What is needed:
Where an entry holds an image, skip the image but reproduce the rest word for word.

Provided material:
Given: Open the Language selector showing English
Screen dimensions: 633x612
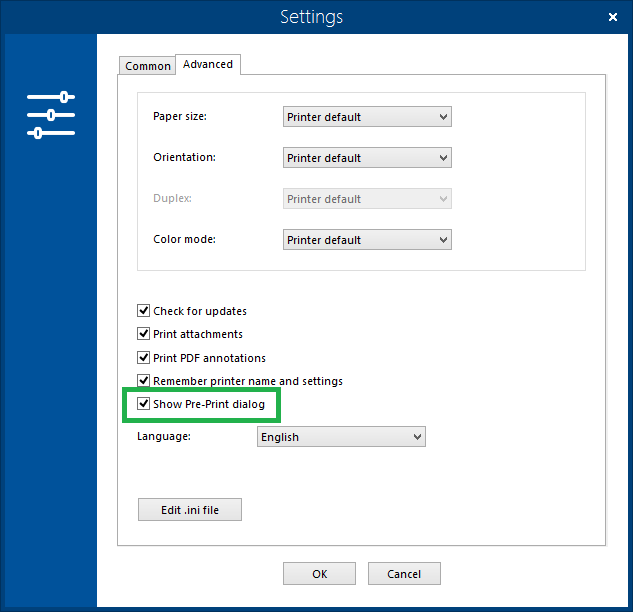Looking at the screenshot, I should pos(341,437).
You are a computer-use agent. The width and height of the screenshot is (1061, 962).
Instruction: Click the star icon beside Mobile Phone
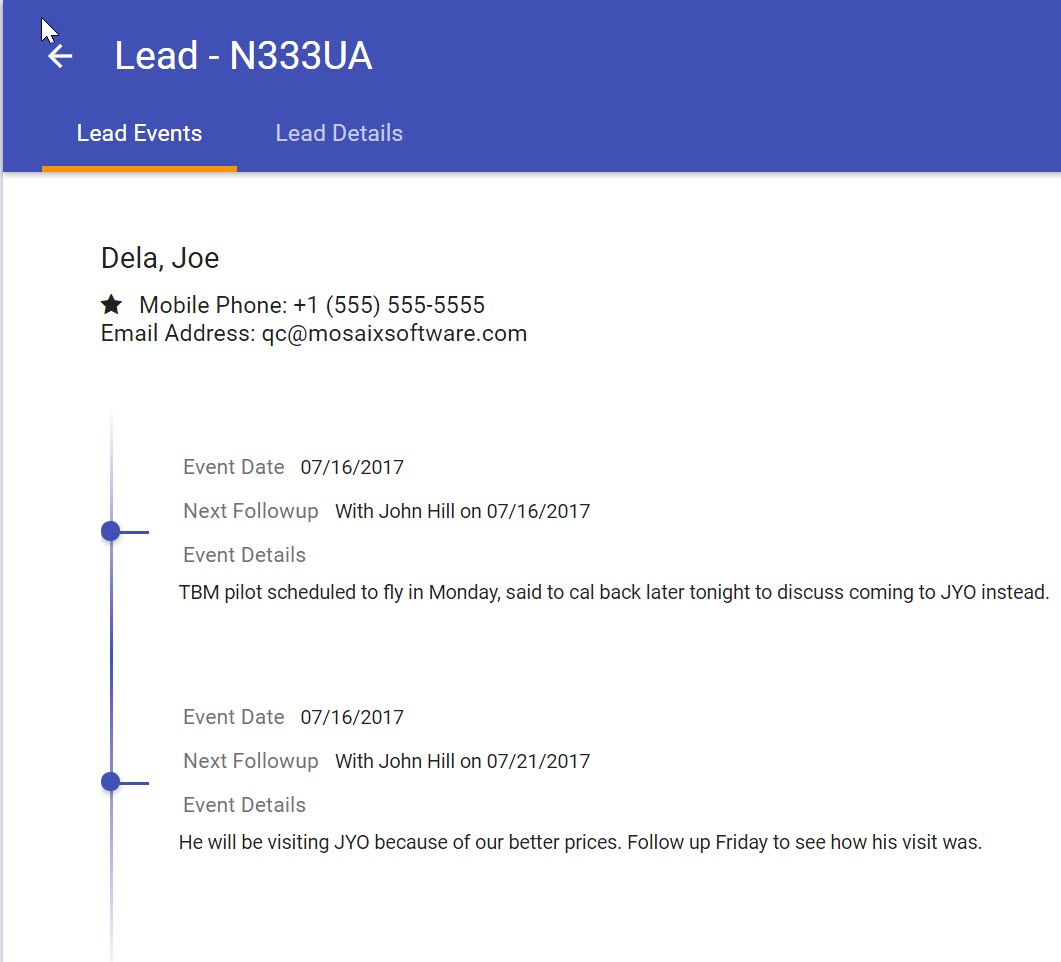pos(111,305)
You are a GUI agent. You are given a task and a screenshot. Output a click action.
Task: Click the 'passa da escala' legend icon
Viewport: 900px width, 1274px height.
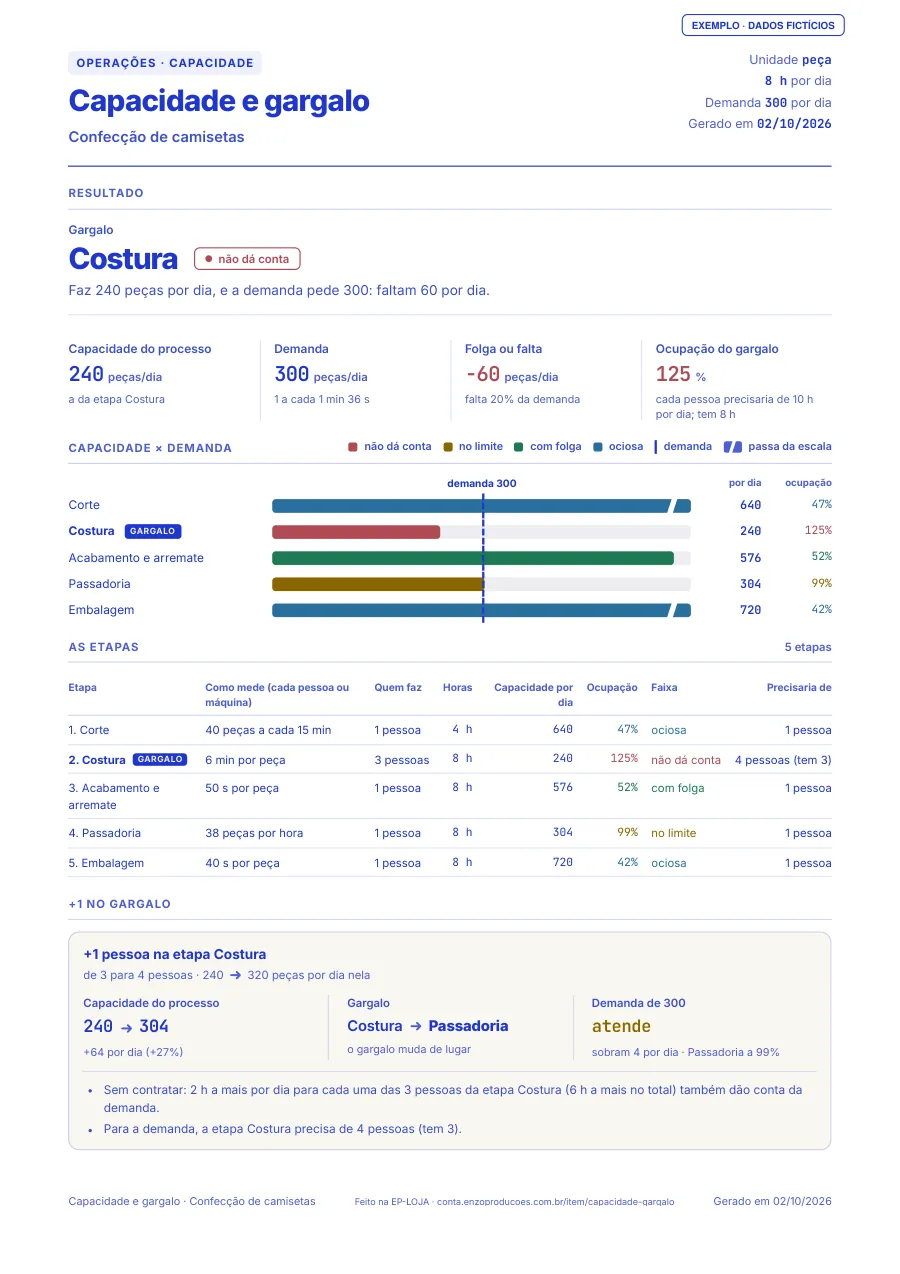click(733, 447)
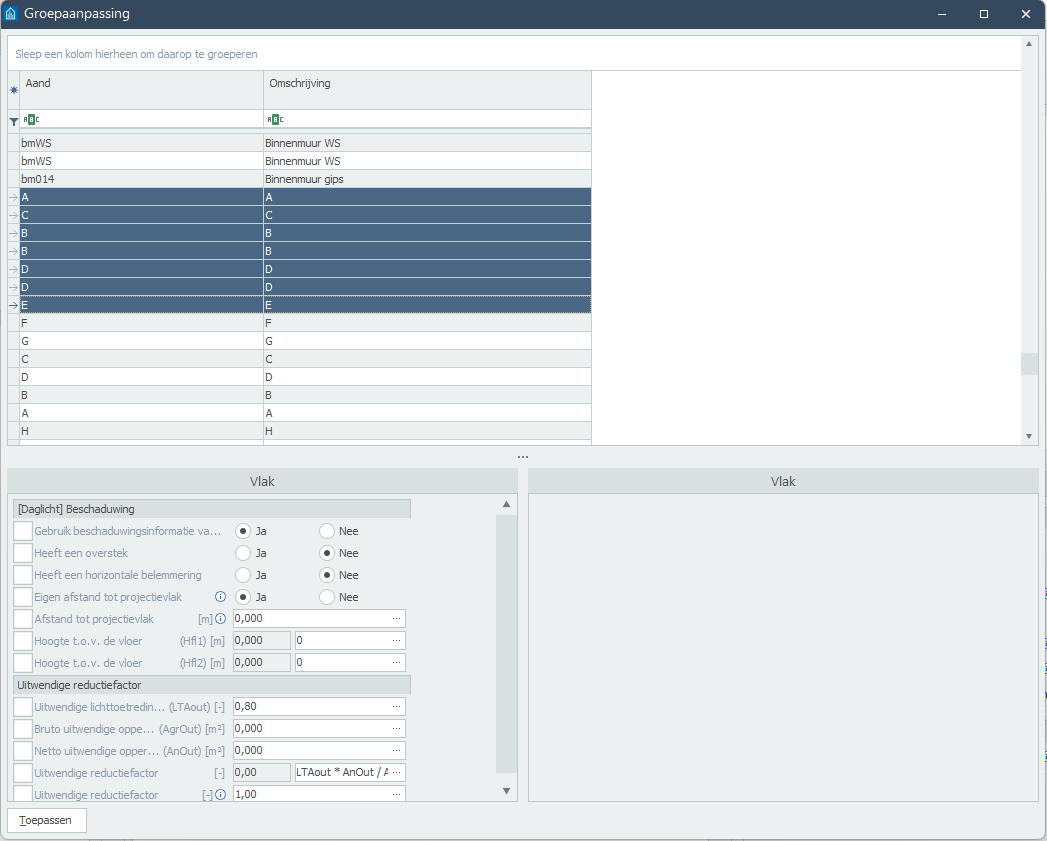Screen dimensions: 1047x841
Task: Open ellipsis editor for Afstand tot projectievlak field
Action: (x=397, y=619)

Task output:
Given: Open the Language selector showing English
Screen dimensions: 633x612
Looking at the screenshot, I should pos(341,437).
You are a computer-use agent. The width and height of the screenshot is (1061, 962).
Instruction: Click the star icon beside Mobile Phone
pos(111,305)
You are a GUI agent. You are given a task and a screenshot. Output a click action.
Task: Click the 'passa da escala' legend icon
Viewport: 900px width, 1274px height.
click(733, 447)
Screen dimensions: 1047x841
Task: Open ellipsis editor for Afstand tot projectievlak field
Action: (x=397, y=619)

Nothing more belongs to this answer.